Burke's left leg was eventually amputated above his knee. Dense roadmaps of raised red scars climb his arms. Burns pucker the skin on his body. He is in rehabilitation at the Brooke Army Medical Center in San Antonio. O'Brien, 44, has returned to work at the firehouse.

Both men were honored at a State House service yesterday, each given the Semper Fidelis Award by Marine veterans who said they exemplified the honor, courage, and commitment for which the Corps stands.

"If it wasn't for Jimmy, I wouldn't be here right now," Burke, 29, of Dorchester, told several hundred veterans and state officials at the ceremony in the grand, marbled Hall of Flags.

The event marked the 62d anniversary of the battle of Iwo Jima, and 16 men who fought in that bloody World War II episode sat in the front rows yesterday.
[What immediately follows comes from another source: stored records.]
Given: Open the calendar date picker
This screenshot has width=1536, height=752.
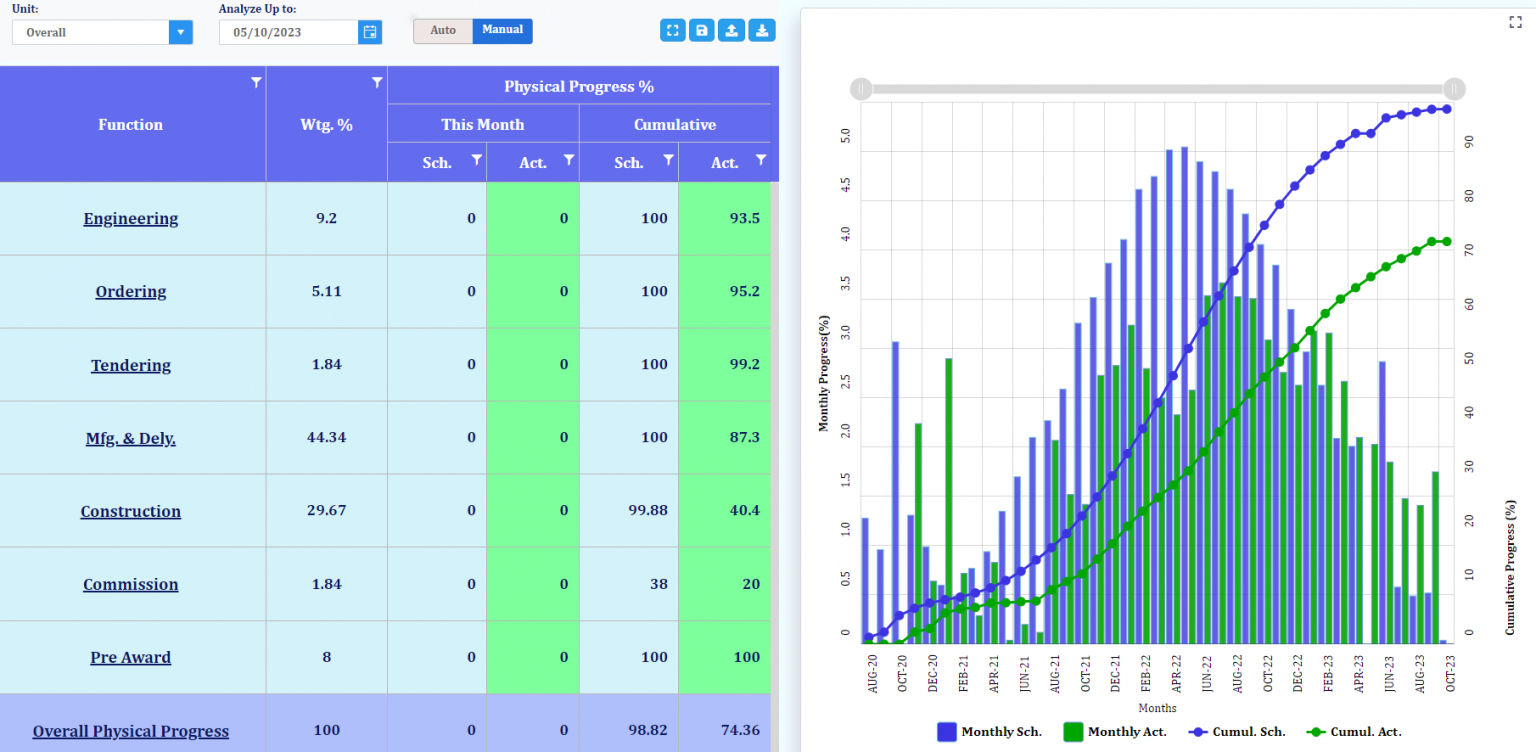Looking at the screenshot, I should pyautogui.click(x=370, y=31).
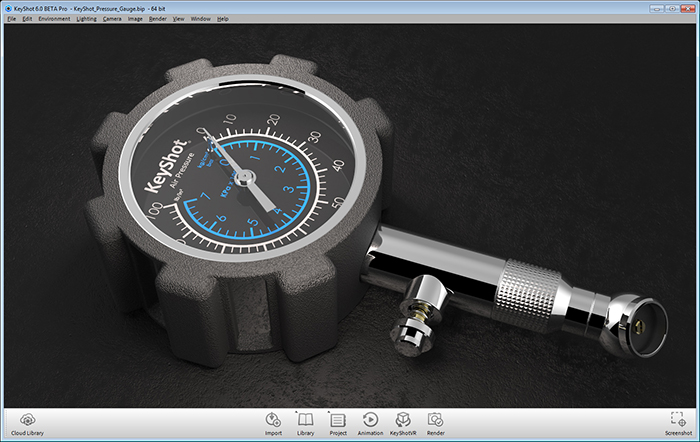Expand the View menu
Screen dimensions: 700x442
(178, 19)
Burke and O'Brien both said it was an honor to be in their presence.

For most of the ceremony, which lasted almost two hours, Burke, who now has a prosthetic leg, stood up straight at the front of the hall. Gleaming medals, including a Purple Heart, crowded the left side of his Dress Blues. Occasionally, he pulled his silver cane off a nearby railing to support himself, but only for a few minutes at a time.

The two reservists, who met in Iraq a few weeks before the explosion, have stayed in touch since then, Burke said.

His recovery has been slow and sometimes frustrating, Burke said.

"Physically, mentally, spiritually, it has been difficult," he said after the ceremony as well-wishers came up to shake his hand. He gave them "Thank you, sir ," and "Semper Fi " in return.

"Definitely I get angry," he went on. "Not at what happened to me, but as far as rehabilitation. I get frustrated, I get aggravated when I have to use crutches to go to the bathroom at night or when I bang into something with my wheelchair."

Burke, assigned to a police station in South Boston before he was shipped to Iraq, intends to return to the police force, he said. However, he said, he will not be able to assume all of his old duties, and his career path might lead him in a different direction than he had once hoped.

"Unfortunately, my old dreams are pretty much down the toilet for now," he said. But he would like to get involved in community policing, he said.

Superintendent in Chief Albert Goslin of the Boston police said at yesterday's ceremony that he can hardly wait to welcome Burke back to the force.

When Burke returned home for a visit in September, his fellow officers gave him a hero's welcome, stopping traffic in South Boston. He was greeted at the station house on West Broadway by 150 police officers, 50 Marines, and a crowd of local residents.

It was "surreal," Burke recalled yesterday.

He said he wished that every man and woman who went to war had had a welcome home like the one he enjoyed. "Unfortunately they didn't," he said, "and it's a blemish on our history."